Meine Nikon D5300
Lange mein leichtes Gehäuse für unterwegs – heute fotografiere ich nicht mehr mit ihr. Und das hat Gründe.
Die D5300 war viele Jahre meine Kamera für Ausflüge in die Natur: klein, leicht, mit Klappmonitor und für ihre Zeit richtig guter Bildqualität. Aber Technik altert – und irgendwann habe ich gemerkt, dass ich sie immer seltener in die Hand nehme. Inzwischen liegt sie im Schrank. Hier erzähle ich ehrlich, warum die Zeit über sie hinweggegangen ist.
Auf einen Blick
24,2 MP APS-C (DX) ohne Tiefpassfilter · F-Bajonett (kein AF-Motor im Gehäuse) · 39-Punkt-AF (9 Kreuzsensoren) · bis 5 Bilder/s · ISO 100–12.800 (erweiterbar 25.600) · schwenk- und drehbarer 3,2″-Monitor · WLAN & GPS integriert · 1× SD-Slot · Kunststoffgehäuse · Full-HD-Video.
Zu ihrer Zeit stark
2013 war die D5300 ein tolles Paket: ein scharfer 24-MP-Sensor ohne Tiefpassfilter, eingebautes WLAN und GPS – damals alles andere als selbstverständlich – und der schwenkbare Monitor, der mir in der Natur Frosch- und Vogelperspektiven leicht gemacht hat. Klein, leicht, unkompliziert. Für Tagesausflüge war sie lange meine erste Wahl.
Die Nachteile heute
Der kleine Pentaspiegel-Sucher zeigt nur rund 95 % des Bildfelds, der 39-Punkt-AF klebt in der Bildmitte, und im Live-View ist der Autofokus quälend langsam. Es gibt keinen Touchscreen, kein abgedichtetes Gehäuse, nur einen Kartenslot – und ohne AF-Motor im Body brauchen ältere Objektive manuellen Fokus. Bei höheren ISO-Werten wird es schnell rauschig, und der Puffer ist bei Serien rasch am Ende.

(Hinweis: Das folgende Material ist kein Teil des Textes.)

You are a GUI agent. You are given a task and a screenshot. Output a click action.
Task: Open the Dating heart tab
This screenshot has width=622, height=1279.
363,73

Warum ich nicht mehr mit ihr fotografiere
Am Ende war es keine einzelne Schwäche, sondern die Summe: Neben der Z6 II und selbst der D7100 fühlte sich jeder Griff zur D5300 wie ein Kompromiss an – beim Sucher, beim Autofokus, bei wenig Licht. Fotografieren soll für mich flüssig sein, ohne dass die Technik bremst. Genau das konnte sie irgendwann nicht mehr leisten, und so blieb sie immer öfter zu Hause – bis ganz.
In Dankbarkeit aussortiert
Die D5300 hat mir viele schöne Naturmomente geschenkt und mich ein gutes Stück meines Weges begleitet. Aber ich bin ehrlich: Heute hält sie mit meinen Anforderungen nicht mehr mit, und deshalb fotografiere ich nicht mehr mit ihr. Sie bleibt trotzdem Teil meiner Geschichte – als die Kamera, die immer dabei war, als leicht und unkompliziert noch wichtiger waren als perfekt.